§ Action item
When you retype the entries, keep each one exact and leave out the pictures.

[Items from a dataset]
*** Begin section ***

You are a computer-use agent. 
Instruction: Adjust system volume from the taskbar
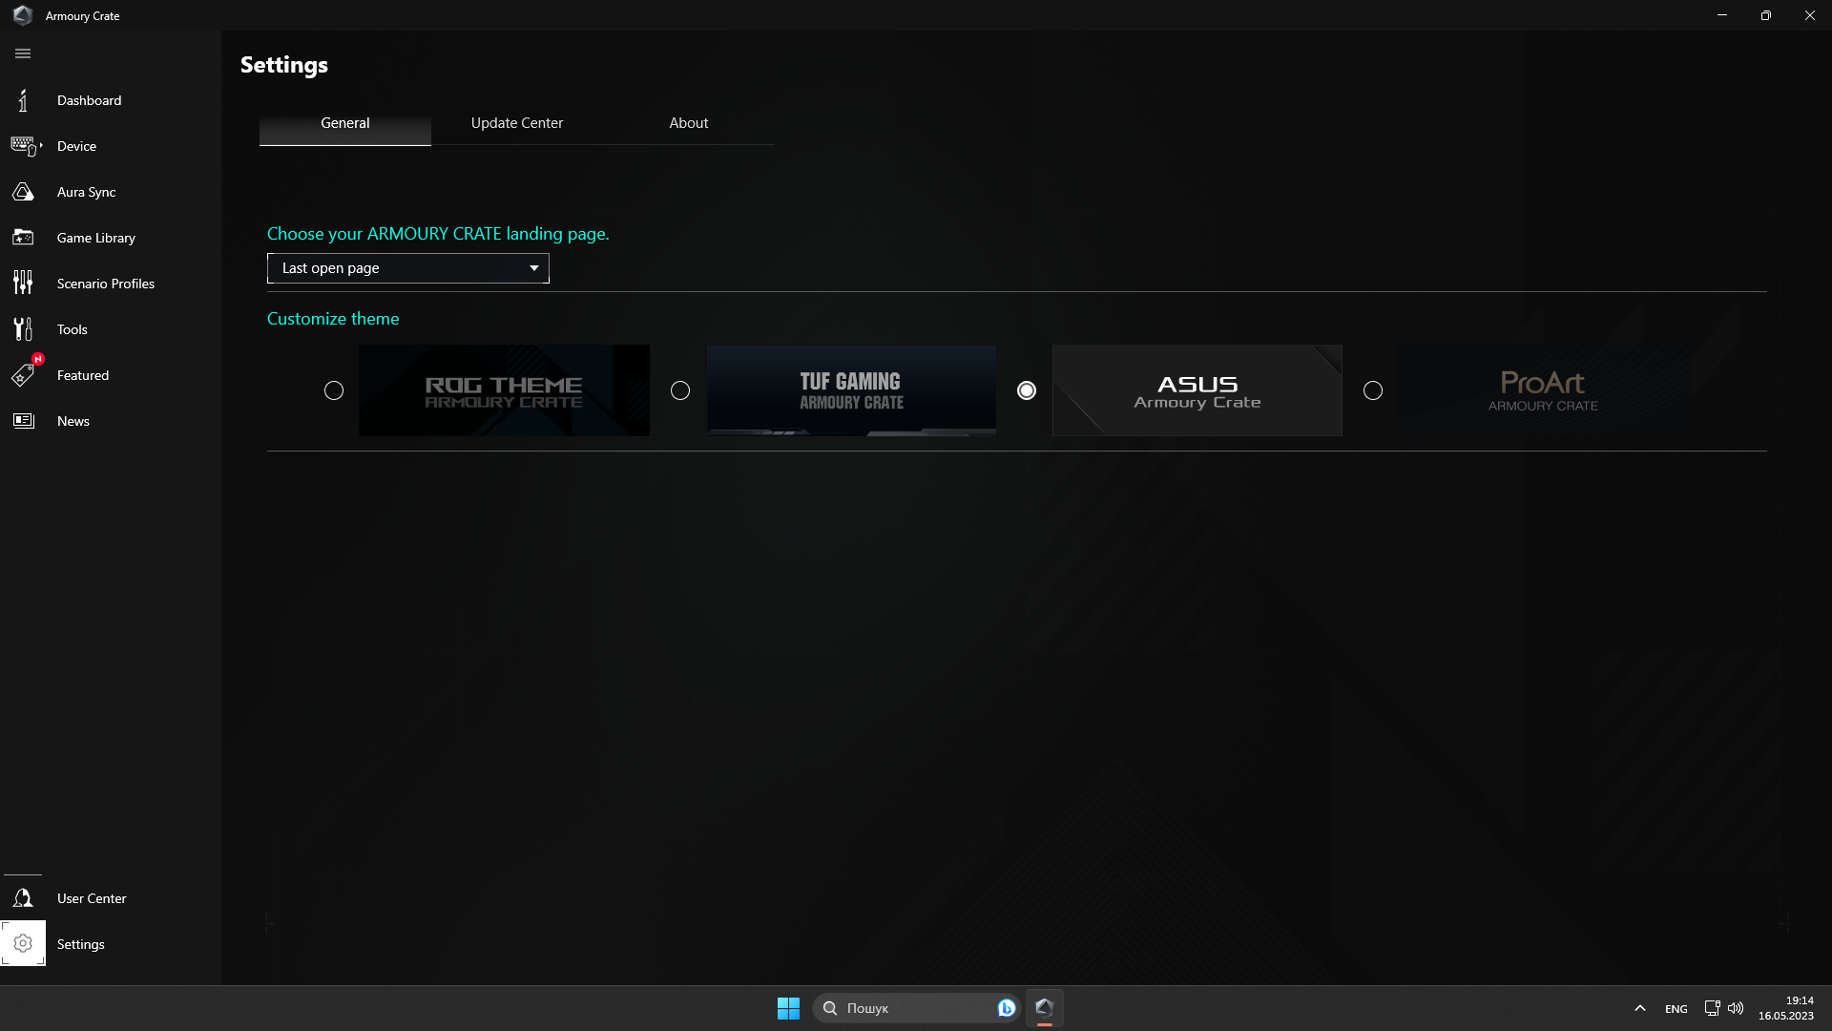1735,1007
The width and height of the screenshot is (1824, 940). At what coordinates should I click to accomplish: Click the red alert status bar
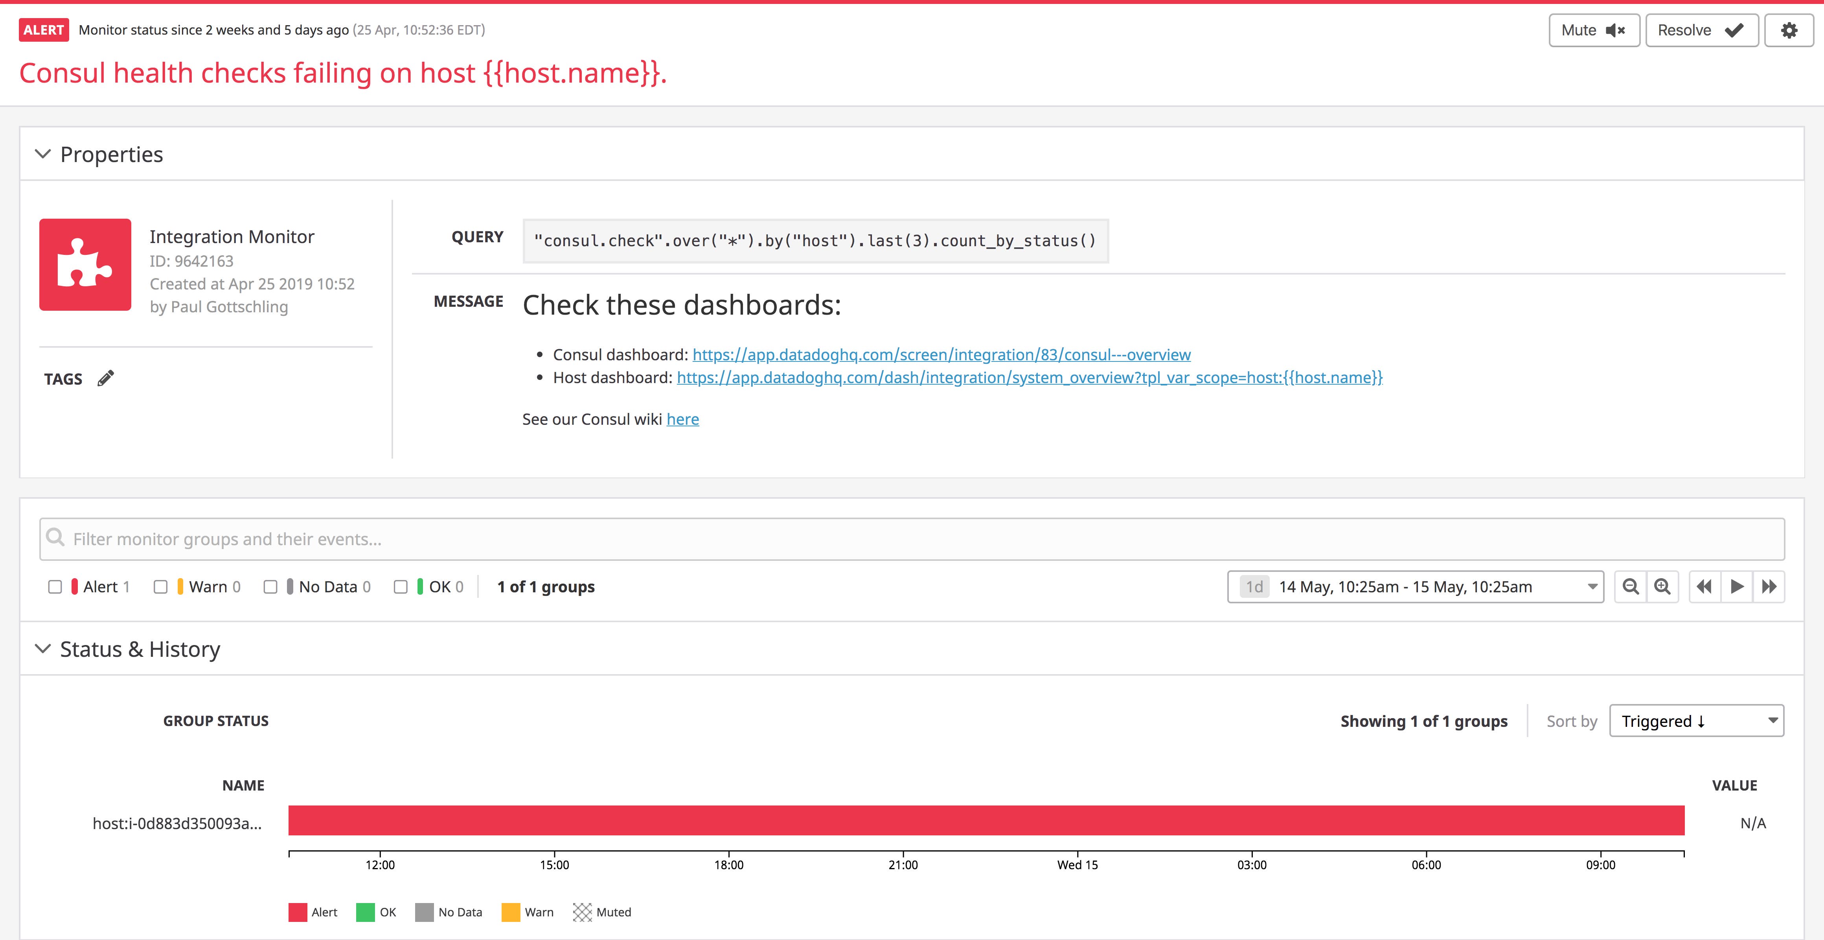pos(986,820)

*** End section ***

§ Answer box
You are a computer-use agent. 
Instruction: Adjust system volume from the taskbar
1735,1007
The width and height of the screenshot is (1824, 940). At what coordinates should I click to accomplish: Click the red alert status bar
pos(986,820)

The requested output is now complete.